The 2003 Iraqi war resulted in a strategic shift in the relationship between Baghdad and Tehran by turning Iraq into a vassal state of Iran. Iran’s long-term strategy has been to export its Islamic revolution to transform enemies across the Middle East. The post-war security vacuum in Iraq facilitated this tactic, essentially a creeping invasion of Iraq in a gradual, sophisticated manner. Iran’s strategy goes beyond simply sponsoring militias; rather, it also encompasses religious, economic, ideological, and political dimensions.
Religiously, Iran has imposed its own brand of Shi`ism on Iraqi Shi`a. While friendly to Baghdad, Tehran also sparked socio-economic problems by sporadically cutting gas and water supplies to its neighbor. Politically, Iran extended its grip on the Iraqi government to such an extent that it became the hidden decision maker behind Iraq’s internal and external policies.

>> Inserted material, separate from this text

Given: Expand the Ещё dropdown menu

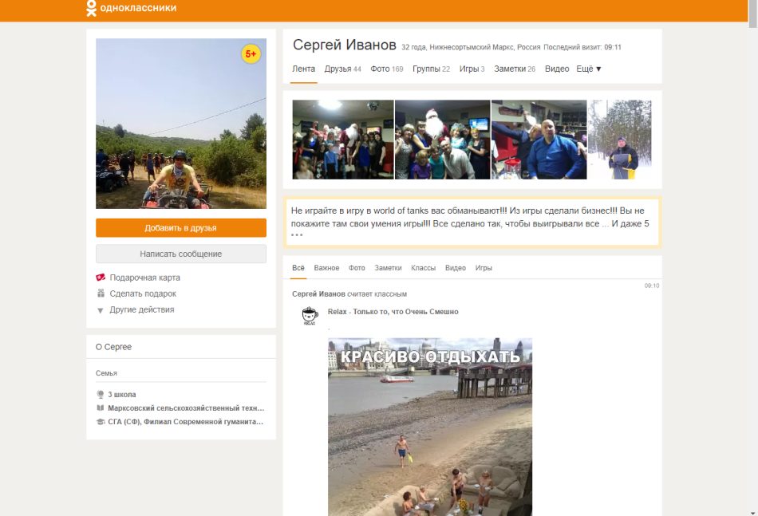Looking at the screenshot, I should 589,69.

In this sense, Iraq is a case study to gauge Iran’s expansionist policies elsewhere.
Iraq is a case study to gauge Iran’s expansionist policies elsewhere.

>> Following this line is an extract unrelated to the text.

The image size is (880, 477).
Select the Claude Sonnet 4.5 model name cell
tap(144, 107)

Certainly, Iran’s most effective tool to infiltrate Iraq has been militias, like the Badr Corps it began to establish 1980s and which mushroomed after 2003. By 2016, there were over a 100 militias, all of which pay allegiance to Iran and act outside the Iraqi government’s control. As the U.S.-led Coalition Provisional Authority established a new Iraqi army, these militias became competitors. An Iraqi journalist explained, “These armed factions are, in fact, the ones who lead Iraq nowadays. They are the decision makers and those who lead Iraq’s politics and control it militarily and economically. That is why one can call them Iraq’s de facto government.”

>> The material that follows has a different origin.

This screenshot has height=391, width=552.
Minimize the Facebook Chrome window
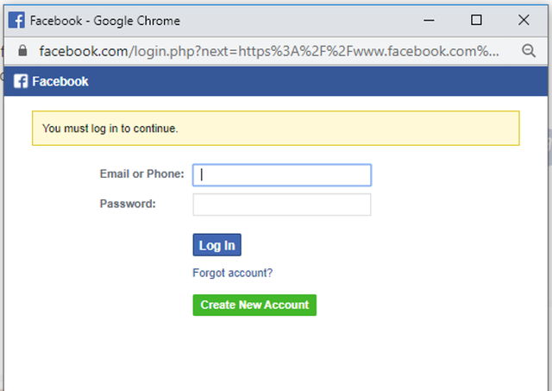click(429, 20)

Iran also expanded its control by establishing 151 military bases along the common border with Iraq.
Iran has used its proxies to destabilize the Iraqi government at pivotal points, as the tip of the spear in efforts to drive out U.S.-led coalition forces, and as nodes in a broader effort to support other foreign ventures in Syria and, more recently, Yemen. Iraqi proxy attacks on Israel are the latest revelation of this strategy. Thus, “the Islamic Resistance in Iraq,” an umbrella organization created after Hamas’s October 7, 2023, attack, claimed 170 attacks on Israeli targets.
Consider how successful Iran’s strategy has become: Iraqis traditionally have been more apprehensive of Iran than of Israel or the United States. General Mizher Rashid al-Tarfa al-Ubaydi, who had served under Saddam Hussein’s Baath regime, for example, exemplifies the depth of these groups’ enmity towards Iran. He recalled, “If you ask me today whether I prefer relations with an Islamic Iran or Israel, I would choose Israel, because I do not believe Israel has ambitions outside its own borders. There is no Israeli threat in the Middle East. The threat comes from Iran.” In the early years of Iran’s Islamic Revolution, the regime vowed to destroy Israel and export its revolution to Iraq. Iran did manage to achieve the latter goal.
Iraq participated in all the wars against the Jewish state; it never signed a ceasefire agreement with Israel and, in 1991, became the first country to attack Israel with missiles. That Iran and Iraq today unite in their goal to destroy Israel shows just how far Iran has transformed its neighbor.